Consultant Neuropsychiatrist, Robert Ferguson Unit, Royal Edinburgh Hospital and Department of Clinical Neurosciences, Western General Hospital, Edinburgh.

I am the lead clinician at the Scottish Neurobehavioural Rehabilitation Service (a 20 bedded unit specialising in the management of cognitive and psychiatric consequences of acquired brain injury) and I provide a general neuropsychiatry service to our regional Clinical Neurosciences unit.

My master's thesis was on the neuropsychiatric effects of HIV infection in a Kenyan community sample and my doctoral thesis was on medically unexplained symptoms in neurology. Foremost amongst my current research work is the Scottish Neurological Symptoms Study a multi-centre, prospective cohort study of 4000 new neurology outpatients examining the outcome of neurologically unexplained symptoms.

Dr. Malcolm Russell

Lead for Clinical Governance Surrey and Sussex Air Ambulance. Honorary Clinical Specialist HEMS London. Previously Doctor with Royal Army Medical Corps. Malcolm has a broad experience of civilian and military prehospital care and was responsible for the British Army’s extrication training during his military career.

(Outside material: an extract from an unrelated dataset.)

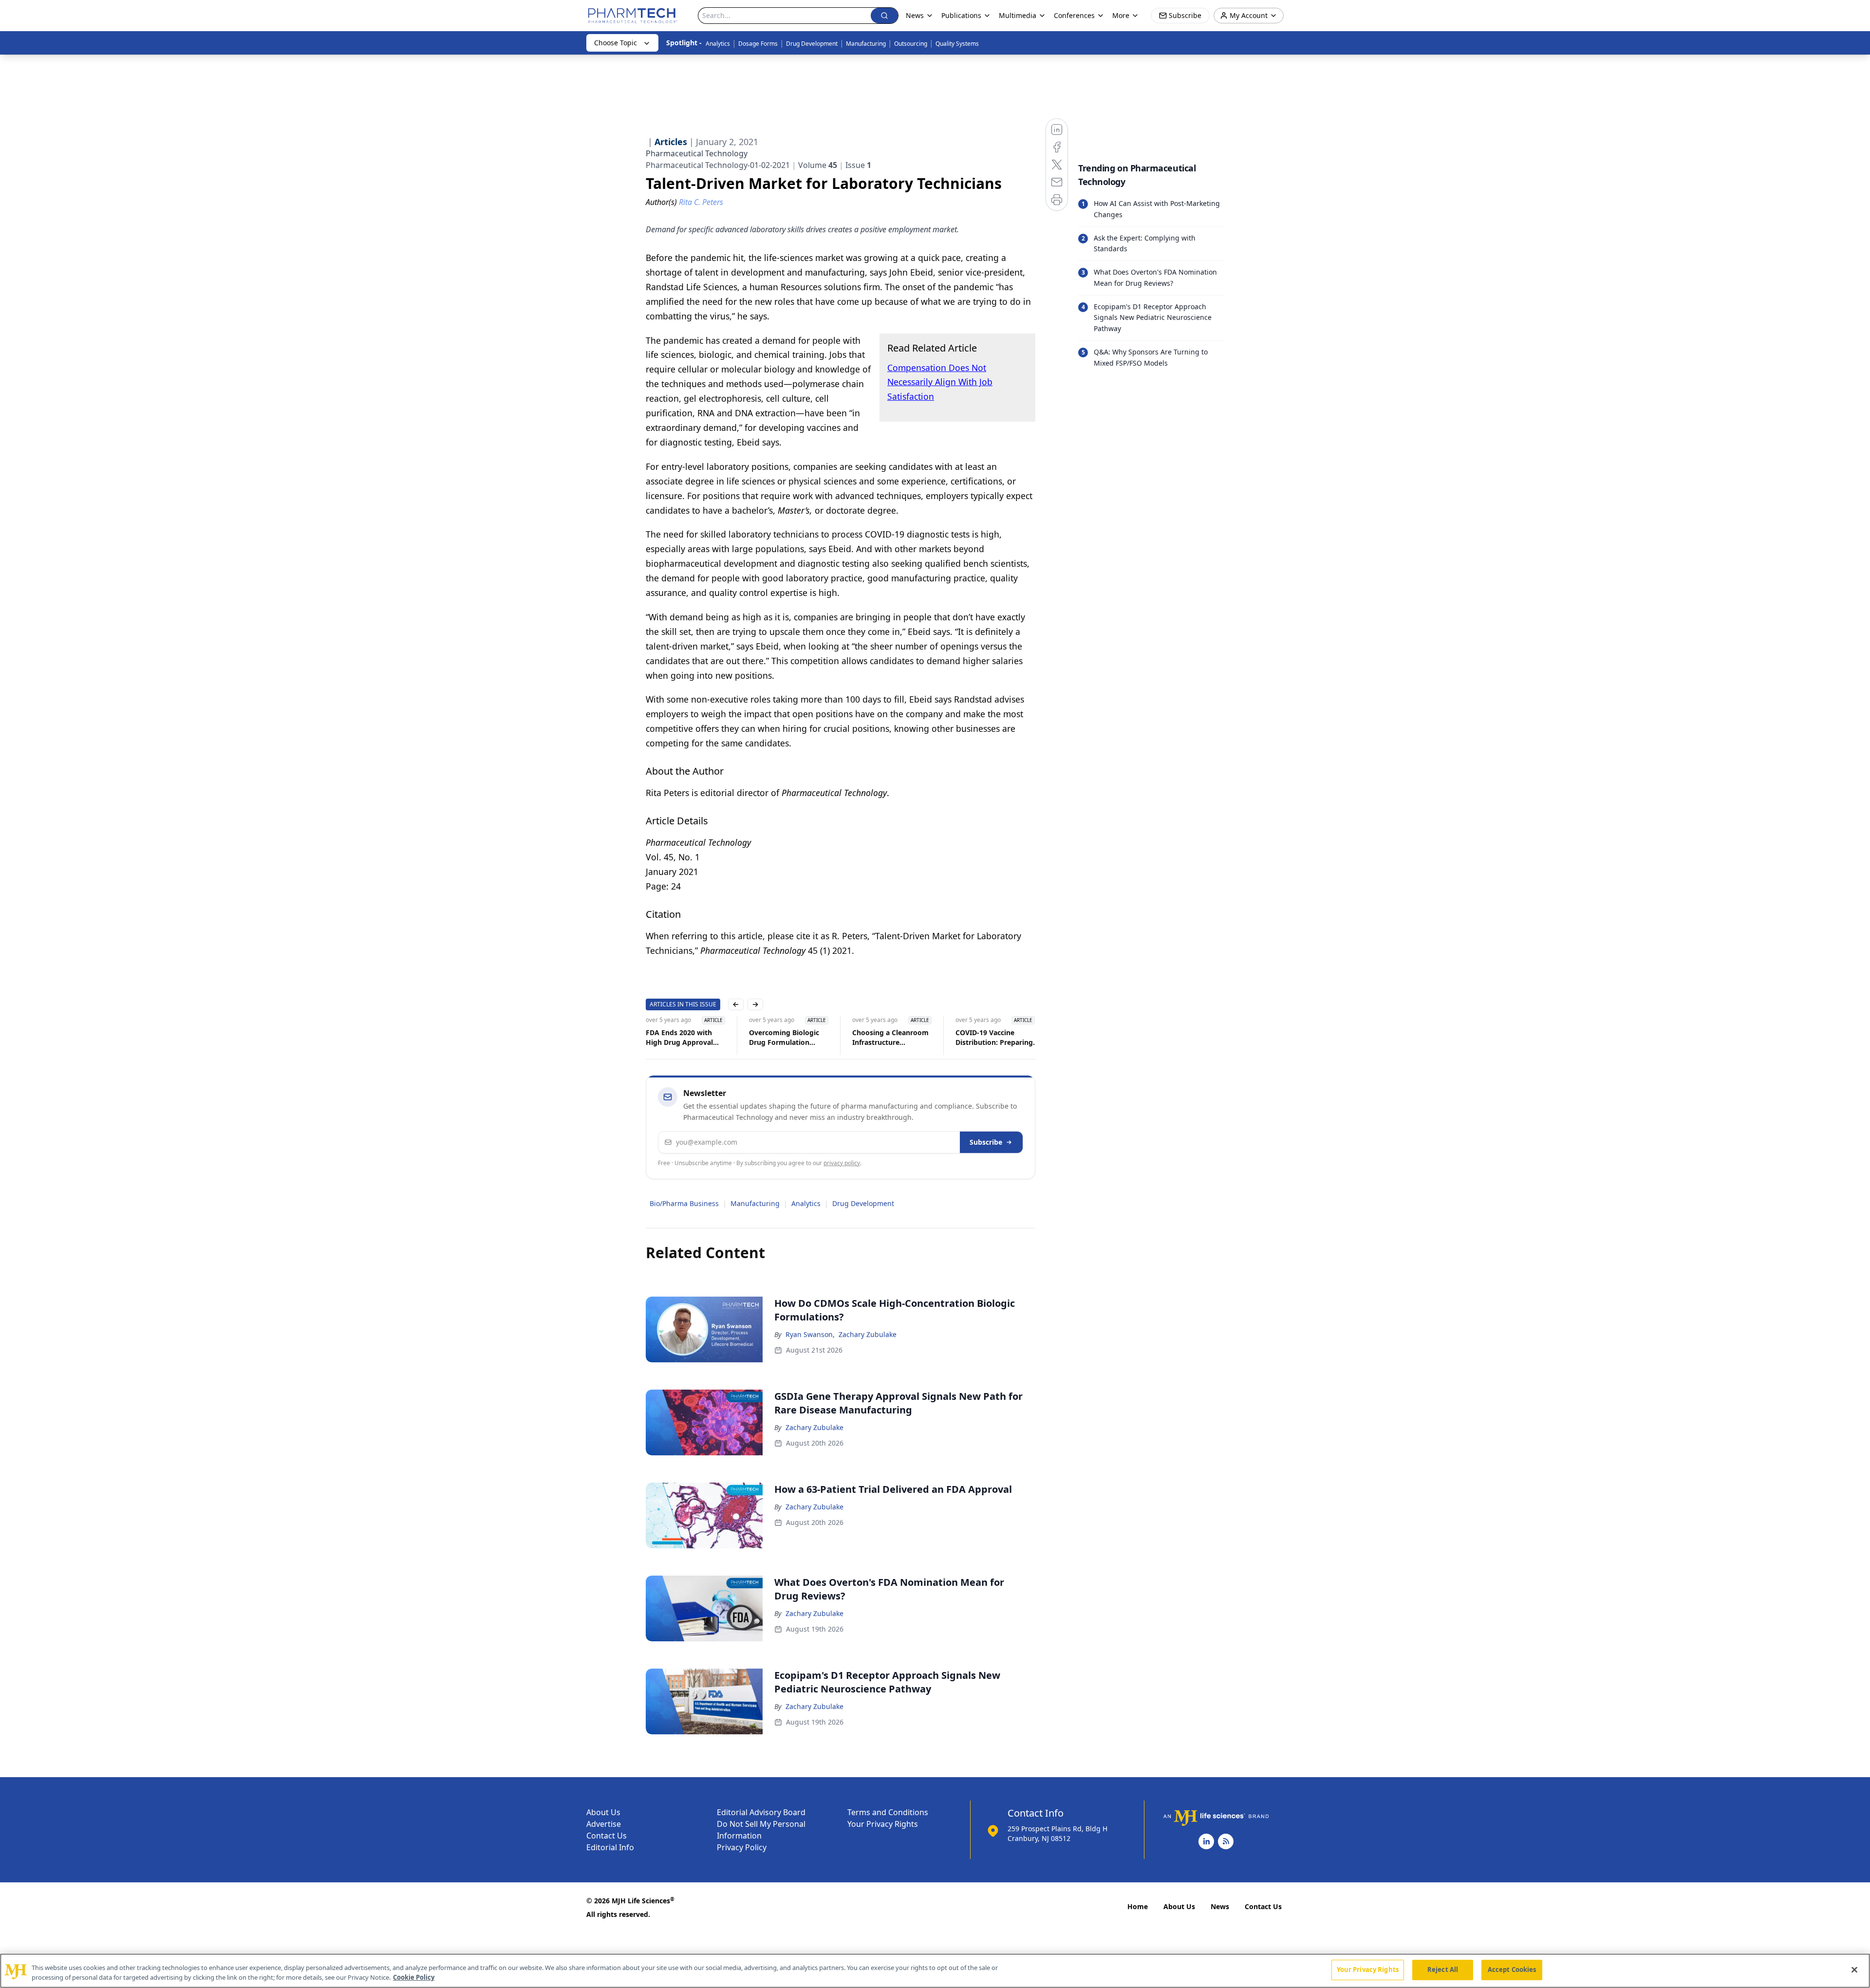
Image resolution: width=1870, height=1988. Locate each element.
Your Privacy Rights (882, 1824)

Malcolm also has had extensive experience of providing medical support in remote and austere conditions including an ascent of Everest and more recently in Japanese Tsunami and New Zealand earthquake.

Dr. Emrys Kirkman

Emrys Kirkman PhD works for the Defence Science and Technology Laboratory (Dstl, part of the UK Ministry of Defence) at Porton Down where he is one of two technical leads for the Combat Casualty Care research programme. His areas of interest include haemostasis and cardiovascular, respiratory, oxygen transport changes and related consequences such as secondary organ damage following trauma and resuscitation. He has worked in the field of trauma since 1987 in areas including haemorrhage, musculo-skeletal and brain injury and for the past 10 years his work has included the pathophysiology of blast injury. He was awarded a Royal College of Anaesthetists’ Macintosh Professorship in 2009 and holds an honorary senior lectureship at Durham University.